- [PROBLEM DESCRIPTION] Continue the Nexis Uni bulk download script from where it stops.

- [TEXT EXCERPT]
────────────────
In [1]:
# script to download documents from Nexis Uni using the Web Services Kit API for bulk downloads
from oauthlib.oauth2 import BackendApplicationClient
from requests_oauthlib import OAuth2Session
from requests.auth import HTTPBasicAuth
import os
import time

In [2]:
# be sure to set up the client_id and client_secret as environment variables in your shell
client_id = os.getenv('CLIENT_ID')
client_secret = os.getenv('CLIENT_SECRET')
scope = 'http://oauth.lexisnexis.com/all'
grant_type = 'client_credentials'
content_type = 'application/x-www-form-urlencoded'

In [3]:
# for details on authentication, see the docs at https://www.lexisnexis.com/lextalk/developers/ln-webservice-api/p/apidocs.aspx#introduction, section "Service to Service ID"
# also see https://requests-oauthlib.readthedocs.io/en/latest/oauth2_workflow.html#backend-application-flow 
auth = HTTPBasicAuth(client_id, client_secret)

client = BackendApplicationClient(client_id=client_id, scope=scope, grant_type=grant_type, token_type='Bearer', client_secret=client_secret, content_type=content_type)

oauth = OAuth2Session(client=client)

token = oauth.fetch_token(token_url='https://auth-api.lexisnexis.com/oauth/v2/token', auth=auth)
────────────────
- [DATASET EXCERPTS]
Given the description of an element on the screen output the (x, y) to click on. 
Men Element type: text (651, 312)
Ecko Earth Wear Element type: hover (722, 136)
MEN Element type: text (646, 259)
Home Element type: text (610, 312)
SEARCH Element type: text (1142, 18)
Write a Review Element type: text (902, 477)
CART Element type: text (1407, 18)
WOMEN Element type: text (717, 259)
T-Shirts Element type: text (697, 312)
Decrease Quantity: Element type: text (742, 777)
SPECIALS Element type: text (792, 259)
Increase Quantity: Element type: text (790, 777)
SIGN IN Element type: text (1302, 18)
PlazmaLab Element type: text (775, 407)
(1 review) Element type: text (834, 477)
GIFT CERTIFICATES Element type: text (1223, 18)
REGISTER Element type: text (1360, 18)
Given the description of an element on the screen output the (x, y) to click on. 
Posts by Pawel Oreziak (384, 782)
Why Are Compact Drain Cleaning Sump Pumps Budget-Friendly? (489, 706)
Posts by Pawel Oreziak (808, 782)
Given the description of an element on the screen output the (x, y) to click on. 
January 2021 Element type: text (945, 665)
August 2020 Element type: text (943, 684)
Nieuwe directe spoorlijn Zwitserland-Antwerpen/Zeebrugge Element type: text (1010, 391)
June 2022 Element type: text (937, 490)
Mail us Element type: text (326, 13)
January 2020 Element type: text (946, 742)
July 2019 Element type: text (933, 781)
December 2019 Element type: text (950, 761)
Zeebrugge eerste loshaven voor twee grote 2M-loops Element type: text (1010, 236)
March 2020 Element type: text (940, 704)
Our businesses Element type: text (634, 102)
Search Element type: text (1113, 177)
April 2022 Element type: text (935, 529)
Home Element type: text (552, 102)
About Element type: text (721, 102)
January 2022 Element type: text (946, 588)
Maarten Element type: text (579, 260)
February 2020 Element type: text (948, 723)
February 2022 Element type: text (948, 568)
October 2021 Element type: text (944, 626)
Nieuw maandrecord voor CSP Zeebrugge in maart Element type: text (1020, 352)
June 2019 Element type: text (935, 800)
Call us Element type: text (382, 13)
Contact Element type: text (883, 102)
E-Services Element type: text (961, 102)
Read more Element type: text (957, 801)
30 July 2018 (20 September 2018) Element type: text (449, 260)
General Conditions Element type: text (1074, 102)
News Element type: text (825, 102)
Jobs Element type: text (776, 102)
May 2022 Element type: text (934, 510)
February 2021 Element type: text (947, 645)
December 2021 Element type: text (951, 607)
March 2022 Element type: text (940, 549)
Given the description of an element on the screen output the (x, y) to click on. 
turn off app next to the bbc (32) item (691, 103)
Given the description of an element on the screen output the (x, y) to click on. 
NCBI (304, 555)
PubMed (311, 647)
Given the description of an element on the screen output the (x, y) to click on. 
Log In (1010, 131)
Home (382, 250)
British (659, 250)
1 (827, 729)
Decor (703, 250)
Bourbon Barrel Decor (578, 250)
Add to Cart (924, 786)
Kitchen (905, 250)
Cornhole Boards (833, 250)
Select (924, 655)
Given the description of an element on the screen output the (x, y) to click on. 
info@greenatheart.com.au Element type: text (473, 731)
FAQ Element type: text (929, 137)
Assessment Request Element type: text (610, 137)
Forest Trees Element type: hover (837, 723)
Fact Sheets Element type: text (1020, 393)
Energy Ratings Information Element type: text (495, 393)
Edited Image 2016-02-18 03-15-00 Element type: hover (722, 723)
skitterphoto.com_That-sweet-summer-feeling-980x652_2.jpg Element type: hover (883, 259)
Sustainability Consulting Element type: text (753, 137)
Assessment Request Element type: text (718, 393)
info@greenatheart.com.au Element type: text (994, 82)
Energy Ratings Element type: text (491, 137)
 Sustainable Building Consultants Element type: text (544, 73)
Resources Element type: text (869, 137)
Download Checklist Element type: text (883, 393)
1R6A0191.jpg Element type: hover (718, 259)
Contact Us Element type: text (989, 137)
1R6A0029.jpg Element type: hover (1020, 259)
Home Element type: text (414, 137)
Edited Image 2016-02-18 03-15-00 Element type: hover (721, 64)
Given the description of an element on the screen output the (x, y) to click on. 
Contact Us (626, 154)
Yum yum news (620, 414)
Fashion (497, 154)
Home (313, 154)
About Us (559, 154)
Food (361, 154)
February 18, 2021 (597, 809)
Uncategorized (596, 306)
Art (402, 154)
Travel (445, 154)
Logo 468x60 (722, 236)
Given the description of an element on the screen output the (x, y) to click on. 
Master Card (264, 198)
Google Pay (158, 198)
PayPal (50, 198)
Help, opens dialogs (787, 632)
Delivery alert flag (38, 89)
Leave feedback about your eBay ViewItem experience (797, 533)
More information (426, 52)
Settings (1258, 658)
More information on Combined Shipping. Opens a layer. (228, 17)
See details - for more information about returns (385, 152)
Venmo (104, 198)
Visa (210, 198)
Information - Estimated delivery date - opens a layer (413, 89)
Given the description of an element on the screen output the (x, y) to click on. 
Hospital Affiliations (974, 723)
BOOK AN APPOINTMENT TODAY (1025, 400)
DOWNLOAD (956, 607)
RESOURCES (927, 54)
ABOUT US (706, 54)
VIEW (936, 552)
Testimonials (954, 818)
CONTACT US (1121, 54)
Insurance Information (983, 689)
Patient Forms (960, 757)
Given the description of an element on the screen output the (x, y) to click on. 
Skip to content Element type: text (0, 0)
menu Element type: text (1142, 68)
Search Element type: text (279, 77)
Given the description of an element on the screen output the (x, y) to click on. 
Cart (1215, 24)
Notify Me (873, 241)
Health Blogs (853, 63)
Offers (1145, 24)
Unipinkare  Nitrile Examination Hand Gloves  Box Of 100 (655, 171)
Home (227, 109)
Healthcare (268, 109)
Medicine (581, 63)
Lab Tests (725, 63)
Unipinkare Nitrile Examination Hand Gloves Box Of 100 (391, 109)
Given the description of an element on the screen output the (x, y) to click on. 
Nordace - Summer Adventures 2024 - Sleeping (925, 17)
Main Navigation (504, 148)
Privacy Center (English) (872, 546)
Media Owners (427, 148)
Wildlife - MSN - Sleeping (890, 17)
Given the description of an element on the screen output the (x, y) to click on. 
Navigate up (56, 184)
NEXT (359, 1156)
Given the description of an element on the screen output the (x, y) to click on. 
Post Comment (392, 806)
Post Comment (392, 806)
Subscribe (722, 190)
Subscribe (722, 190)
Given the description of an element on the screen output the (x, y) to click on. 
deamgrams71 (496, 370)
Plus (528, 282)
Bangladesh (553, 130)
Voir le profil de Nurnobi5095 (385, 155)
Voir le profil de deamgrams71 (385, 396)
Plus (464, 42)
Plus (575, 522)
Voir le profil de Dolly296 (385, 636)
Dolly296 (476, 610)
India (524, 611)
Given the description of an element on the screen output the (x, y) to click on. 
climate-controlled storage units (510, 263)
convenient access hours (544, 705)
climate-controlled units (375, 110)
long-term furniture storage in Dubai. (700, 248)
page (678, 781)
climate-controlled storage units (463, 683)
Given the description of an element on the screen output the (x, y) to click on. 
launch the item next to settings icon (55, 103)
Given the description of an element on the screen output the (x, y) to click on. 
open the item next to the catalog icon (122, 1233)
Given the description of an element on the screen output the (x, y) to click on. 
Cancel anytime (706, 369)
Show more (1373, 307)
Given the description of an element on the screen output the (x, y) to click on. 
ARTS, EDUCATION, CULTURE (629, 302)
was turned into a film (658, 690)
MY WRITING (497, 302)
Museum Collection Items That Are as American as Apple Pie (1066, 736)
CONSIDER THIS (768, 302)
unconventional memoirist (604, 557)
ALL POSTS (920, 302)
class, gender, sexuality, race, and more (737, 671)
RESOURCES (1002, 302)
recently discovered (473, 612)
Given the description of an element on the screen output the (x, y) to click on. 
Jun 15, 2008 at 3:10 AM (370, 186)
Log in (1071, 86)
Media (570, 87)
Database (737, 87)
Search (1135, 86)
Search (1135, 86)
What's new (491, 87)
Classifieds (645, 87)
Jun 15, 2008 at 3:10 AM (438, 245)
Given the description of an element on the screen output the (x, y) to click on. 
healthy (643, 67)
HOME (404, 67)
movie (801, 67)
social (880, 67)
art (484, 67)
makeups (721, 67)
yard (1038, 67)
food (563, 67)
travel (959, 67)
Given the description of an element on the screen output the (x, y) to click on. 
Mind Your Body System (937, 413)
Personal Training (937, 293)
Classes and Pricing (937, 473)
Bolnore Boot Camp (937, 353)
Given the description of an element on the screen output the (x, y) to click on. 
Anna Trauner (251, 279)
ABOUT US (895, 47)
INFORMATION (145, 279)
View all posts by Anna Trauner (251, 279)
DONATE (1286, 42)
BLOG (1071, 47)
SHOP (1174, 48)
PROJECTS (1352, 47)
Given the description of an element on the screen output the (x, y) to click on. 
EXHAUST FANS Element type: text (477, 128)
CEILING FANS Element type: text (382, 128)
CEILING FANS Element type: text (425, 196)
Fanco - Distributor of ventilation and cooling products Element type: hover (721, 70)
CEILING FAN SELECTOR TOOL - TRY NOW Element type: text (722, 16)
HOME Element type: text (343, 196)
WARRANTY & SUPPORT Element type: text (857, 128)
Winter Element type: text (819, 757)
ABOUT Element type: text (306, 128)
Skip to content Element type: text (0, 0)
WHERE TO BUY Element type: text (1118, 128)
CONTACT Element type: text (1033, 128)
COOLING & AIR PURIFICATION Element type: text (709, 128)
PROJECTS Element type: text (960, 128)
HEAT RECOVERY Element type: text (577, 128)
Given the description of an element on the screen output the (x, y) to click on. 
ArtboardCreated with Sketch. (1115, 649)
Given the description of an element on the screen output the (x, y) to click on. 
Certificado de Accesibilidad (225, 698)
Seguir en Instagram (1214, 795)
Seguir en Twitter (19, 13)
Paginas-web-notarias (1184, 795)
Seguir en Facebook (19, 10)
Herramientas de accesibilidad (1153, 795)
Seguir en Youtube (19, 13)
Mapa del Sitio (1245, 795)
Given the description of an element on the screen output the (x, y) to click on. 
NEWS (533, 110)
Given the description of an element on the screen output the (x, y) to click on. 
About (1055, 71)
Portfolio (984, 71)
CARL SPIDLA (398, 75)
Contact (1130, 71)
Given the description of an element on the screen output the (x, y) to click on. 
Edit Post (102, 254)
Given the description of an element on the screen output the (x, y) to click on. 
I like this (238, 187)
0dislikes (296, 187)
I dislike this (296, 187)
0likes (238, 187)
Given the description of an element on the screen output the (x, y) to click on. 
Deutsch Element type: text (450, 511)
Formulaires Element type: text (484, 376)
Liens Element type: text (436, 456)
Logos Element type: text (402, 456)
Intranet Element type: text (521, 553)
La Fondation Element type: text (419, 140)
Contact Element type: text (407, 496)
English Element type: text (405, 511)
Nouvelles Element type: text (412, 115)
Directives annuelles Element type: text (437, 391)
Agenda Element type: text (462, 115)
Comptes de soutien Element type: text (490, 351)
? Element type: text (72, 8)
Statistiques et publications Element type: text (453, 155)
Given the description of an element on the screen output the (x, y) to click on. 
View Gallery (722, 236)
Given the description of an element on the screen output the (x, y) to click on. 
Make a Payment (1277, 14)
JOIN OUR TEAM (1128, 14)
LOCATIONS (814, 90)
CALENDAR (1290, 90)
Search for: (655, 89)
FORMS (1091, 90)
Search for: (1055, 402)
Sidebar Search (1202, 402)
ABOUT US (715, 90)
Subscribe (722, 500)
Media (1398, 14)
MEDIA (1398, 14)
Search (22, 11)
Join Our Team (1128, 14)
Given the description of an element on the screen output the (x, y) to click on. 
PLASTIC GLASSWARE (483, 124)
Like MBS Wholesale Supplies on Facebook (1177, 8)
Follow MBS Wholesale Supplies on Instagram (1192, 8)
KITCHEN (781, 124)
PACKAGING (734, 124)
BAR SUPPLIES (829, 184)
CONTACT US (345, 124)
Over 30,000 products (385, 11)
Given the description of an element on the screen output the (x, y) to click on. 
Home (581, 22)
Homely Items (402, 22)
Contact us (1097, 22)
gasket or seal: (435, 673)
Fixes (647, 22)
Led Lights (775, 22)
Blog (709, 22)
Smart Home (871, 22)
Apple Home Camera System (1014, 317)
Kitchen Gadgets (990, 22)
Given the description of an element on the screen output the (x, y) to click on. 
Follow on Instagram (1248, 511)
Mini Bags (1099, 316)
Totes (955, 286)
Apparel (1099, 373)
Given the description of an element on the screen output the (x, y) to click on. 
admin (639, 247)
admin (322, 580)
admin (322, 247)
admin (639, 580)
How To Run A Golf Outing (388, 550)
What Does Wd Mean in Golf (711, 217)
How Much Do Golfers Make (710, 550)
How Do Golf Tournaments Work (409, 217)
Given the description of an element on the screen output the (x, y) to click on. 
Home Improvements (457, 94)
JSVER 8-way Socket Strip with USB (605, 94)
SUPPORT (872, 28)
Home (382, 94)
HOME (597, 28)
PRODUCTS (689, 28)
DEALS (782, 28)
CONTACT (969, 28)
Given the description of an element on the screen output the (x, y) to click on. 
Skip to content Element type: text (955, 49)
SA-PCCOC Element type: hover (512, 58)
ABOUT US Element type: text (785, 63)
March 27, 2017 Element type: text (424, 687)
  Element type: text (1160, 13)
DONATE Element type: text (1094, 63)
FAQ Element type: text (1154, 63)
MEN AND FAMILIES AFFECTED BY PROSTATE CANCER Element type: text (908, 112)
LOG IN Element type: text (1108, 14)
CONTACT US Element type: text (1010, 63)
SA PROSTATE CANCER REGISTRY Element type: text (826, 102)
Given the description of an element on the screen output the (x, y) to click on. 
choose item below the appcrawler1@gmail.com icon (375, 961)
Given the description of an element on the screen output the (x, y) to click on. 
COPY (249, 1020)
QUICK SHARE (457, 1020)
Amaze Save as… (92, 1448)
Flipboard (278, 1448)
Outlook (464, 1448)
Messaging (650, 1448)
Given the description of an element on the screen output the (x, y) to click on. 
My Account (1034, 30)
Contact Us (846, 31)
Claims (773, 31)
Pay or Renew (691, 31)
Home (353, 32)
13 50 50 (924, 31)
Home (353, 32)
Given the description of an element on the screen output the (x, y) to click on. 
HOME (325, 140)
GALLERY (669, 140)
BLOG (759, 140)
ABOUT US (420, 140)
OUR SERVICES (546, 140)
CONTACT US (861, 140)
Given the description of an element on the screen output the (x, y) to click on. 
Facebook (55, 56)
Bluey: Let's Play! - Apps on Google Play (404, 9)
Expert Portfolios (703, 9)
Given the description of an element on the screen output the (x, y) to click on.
────────────────
- [RESPONSE]
In [44]:
# get the token
token

{'access_token': 'ODQ5ZTA2MDktNmFiMi00ZWM4LWIyNmQtYWIzNmNjYjVkZjRk',
 'token_type': 'Bearer',
 'expires_in': 86400,
 'expires_at': 1726607392.788926}

In [43]:
# get the base URL for the API
base_url = 'https://services-api.lexisnexis.com/v1/'

# Rate limits and downloading full text
Rate limits for API calls are expressed as calls per 10s/1m/1h/1d. For getting the full text, you have two options. If using the `$expand=Document` parameter, your search results will return the full text of the document. You can make 1,000 of these calls a day (2/5/200/1000) and using the max of 50 documents per search, you can get 50k documents a day. The other method is to search and retrieve just metadata. You can do 12,000 of these searches a day (60/125/1500/12000). From these searches you can get the `ResultId` and individually download 24k documents a day (25/50/1500/24000). All three of these throttling buckets are separate. 

## Searching for sources

In [91]:
# set up a request to the Sources endpoint
sources_endpoint = "Sources"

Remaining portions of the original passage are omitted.